As the Independent Review progressed, the Audit Committee directed new corporate management to examine in depth the concerns identified
by WCPHD regarding provisioning activity and to review certain provision releases. That examination, and other errors identified by
management, led to the restatement (effected today) of our financial statements for the years ended December 31, 2002 and 2001 and the
quarters ended March 31, 2003 and 2002, June 30, 2003 and 2002 and September 30, 2003 and 2002, or the Second Restatement, and our
revision of previously announced unaudited results for the year ended December 31, 2003. The need for the Second Restatement resulted in
delays in filing our and NNL’s 2003 Annual Reports on Form 10-K, or the 2003 Annual Reports, and Quarterly Reports on Form 10-Q for the
first, second and third quarters of 2004, or the 2004 Quarterly Reports, beyond the SEC’s required filing dates in 2004. We refer to the 2003
Annual Reports and the 2004 Quarterly Reports together as the Reports.
Over the course of the Second Restatement process, management identified certain accounting practices that it determined should be adjusted
as part of the Second Restatement. In particular, management identified certain errors related to revenue recognition and undertook a process of
revenue reviews. As described in more detail in the “Controls and Procedures” section of this report, in light of the resulting adjustments to
revenues previously reported in relevant periods, the Audit Committee has determined to review the facts and circumstances leading to the
restatement of these revenues for specific transactions identified in the Second Restatement. This review will have a particular emphasis on the
underlying conduct that led to the initial recognition of these revenues. The Audit Committee will seek a full understanding of the historic
events that required the revenues for these specific transactions to be restated and will consider any appropriate additional remedial measures,
including those involving internal controls and processes. The Audit Committee has engaged WCPHD to advise it in connection with this
review. See “Risk factors/forward looking statements.”
Over the course of the Second Restatement, we and our independent auditors identified a number of material weaknesses in our internal control
over financial reporting. Further, in connection with the Independent Review, we terminated for cause our former president and chief executive
officer, former chief financial officer and former controller in April 2004 and seven additional senior finance employees with significant
responsibilities for our financial reporting as a whole or for their respective business units and geographic areas in August 2004. We are subject
to significant pending civil litigation and ongoing regulatory and criminal investigations in the U.S. and Canada, which could require us to pay
substantial judgments, settlements, fines or other penalties.

• [Given data]
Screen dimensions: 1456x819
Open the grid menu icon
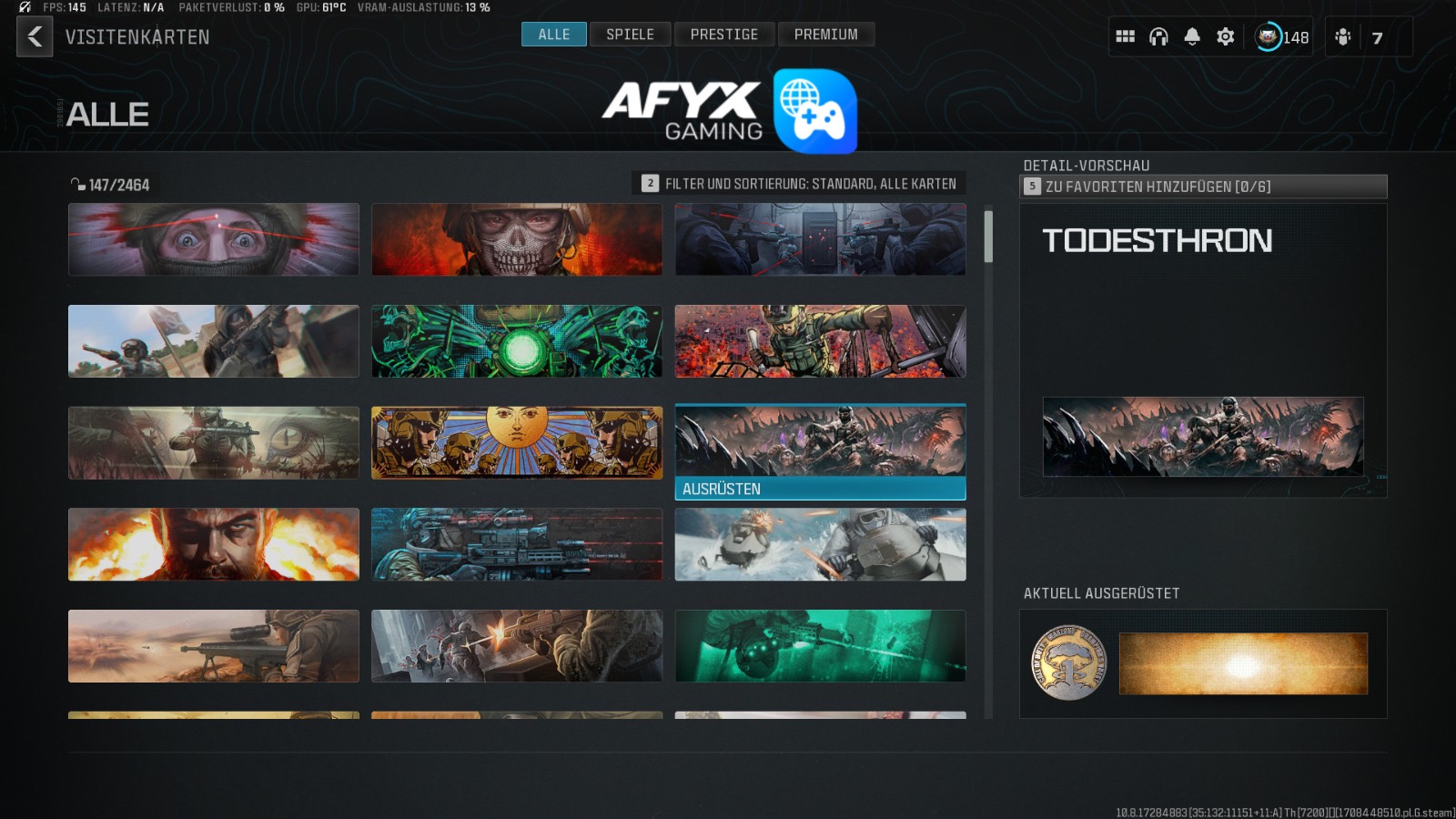[1125, 37]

• [Actions to take]
**A)** According to the Second Restatement excerpt, in what month and year were the former president and chief executive officer, former chief financial officer and former controller terminated for cause?
**B)** Please set down the part of the Second Restatement excerpt starting at "Over the course of the Second Restatement, we" and ending at "or other penalties.", word for word.
The lines are separate material, apart from the Second Restatement excerpt.

• [Answers to the tasks]
**A)** April 2004.

**B)**
Over the course of the Second Restatement, we and our independent auditors identified a number of material weaknesses in our internal control
over financial reporting. Further, in connection with the Independent Review, we terminated for cause our former president and chief executive
officer, former chief financial officer and former controller in April 2004 and seven additional senior finance employees with significant
responsibilities for our financial reporting as a whole or for their respective business units and geographic areas in August 2004. We are subject
to significant pending civil litigation and ongoing regulatory and criminal investigations in the U.S. and Canada, which could require us to pay
substantial judgments, settlements, fines or other penalties.